[Task item]
Among the entries below, find each line holding "agent" and return it.

== Data supplied ==

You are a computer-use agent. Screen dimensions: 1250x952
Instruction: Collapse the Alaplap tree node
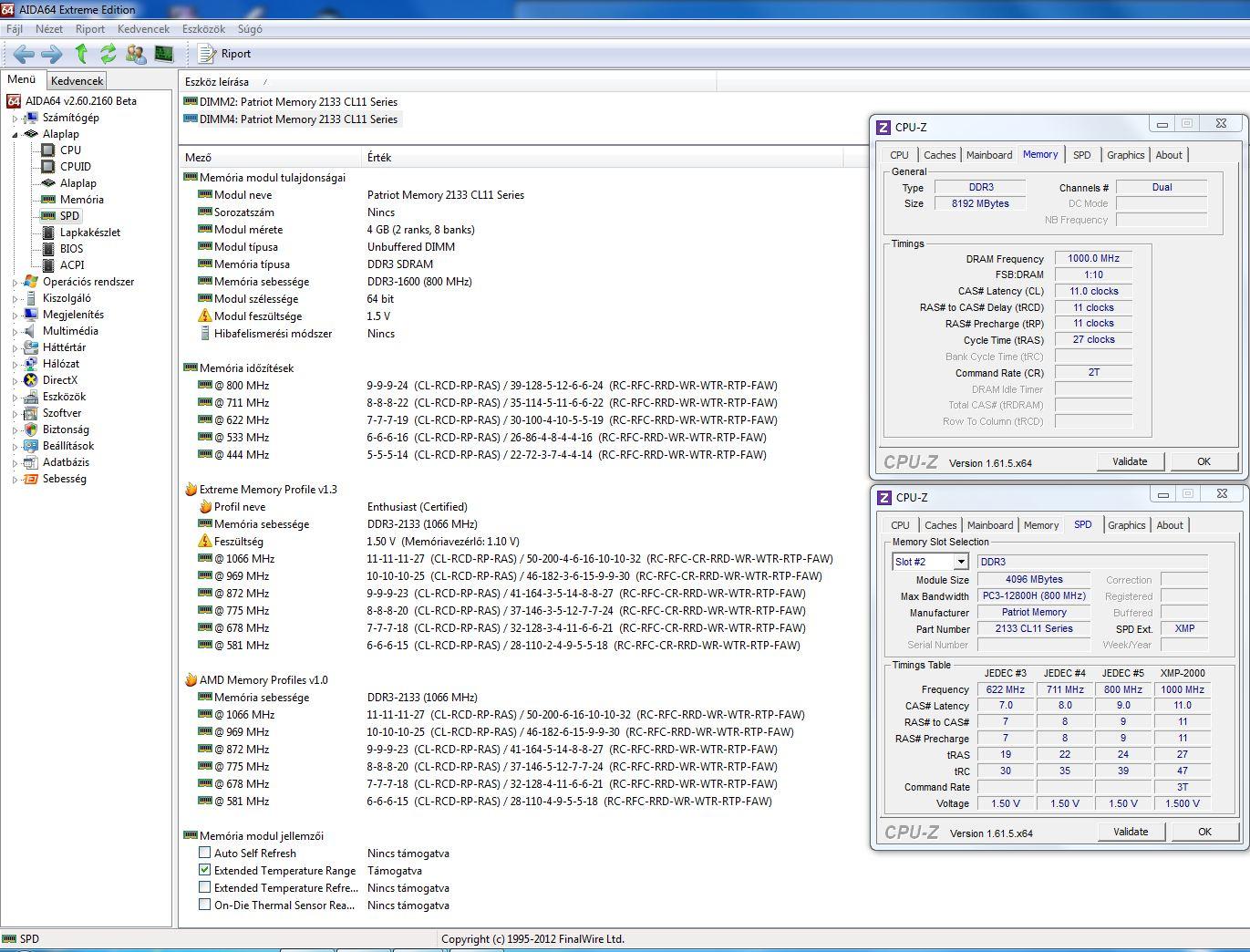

===
== Data supplied ==

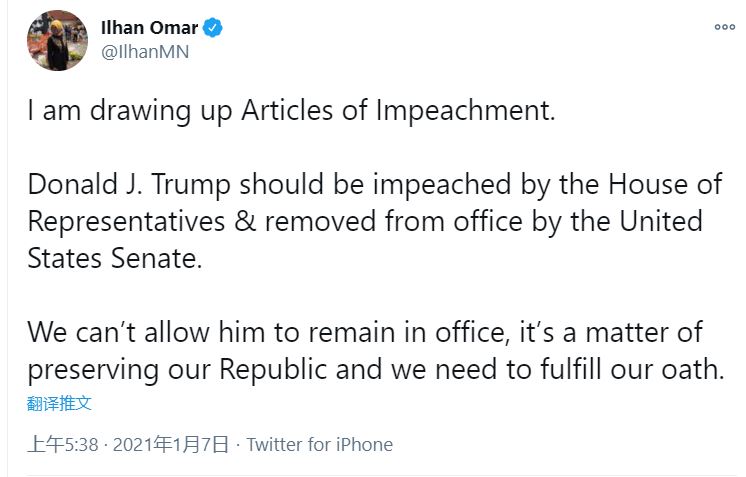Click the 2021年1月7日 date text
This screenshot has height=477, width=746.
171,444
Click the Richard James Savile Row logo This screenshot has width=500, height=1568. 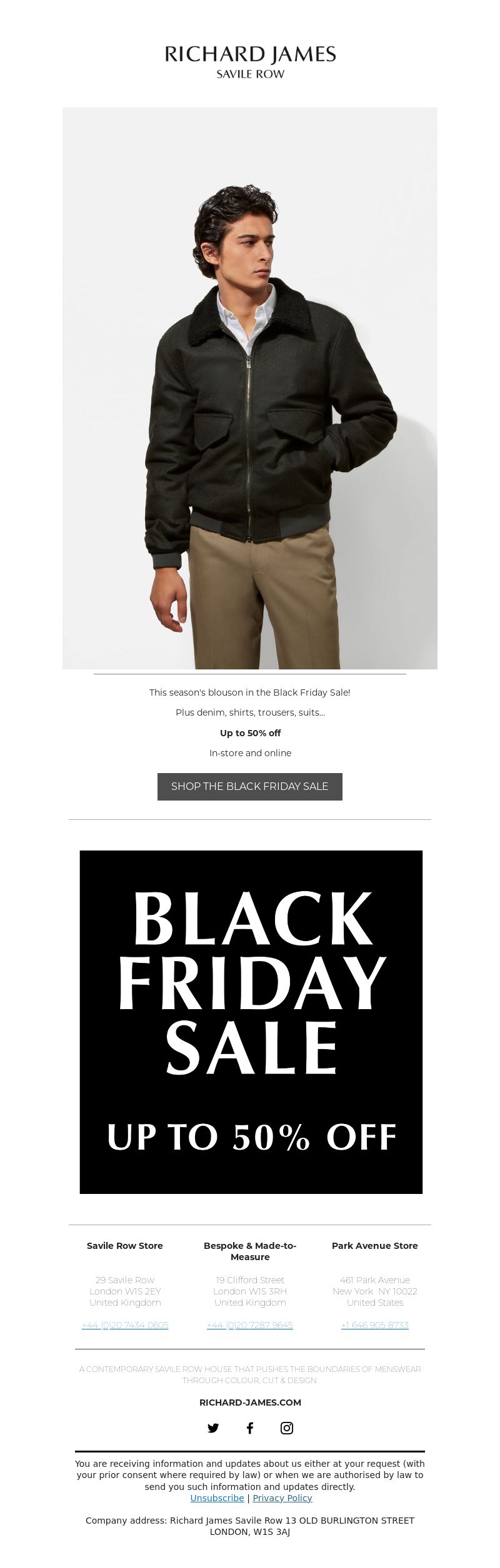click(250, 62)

===
== Data supplied ==

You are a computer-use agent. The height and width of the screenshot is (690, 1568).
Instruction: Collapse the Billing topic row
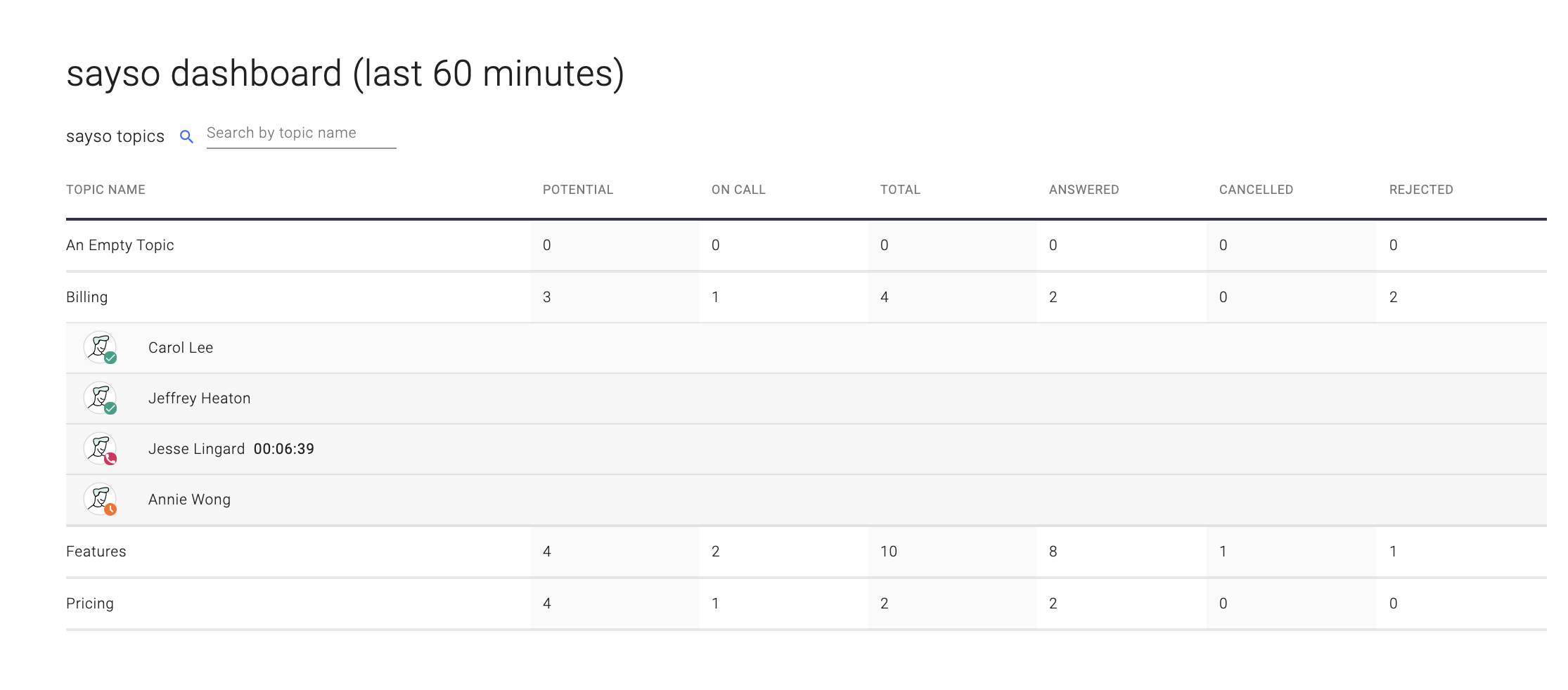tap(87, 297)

===

[Output below]
You are a computer-use agent. Screen dimensions: 1250x952
You are a computer-use agent. The height and width of the screenshot is (690, 1568).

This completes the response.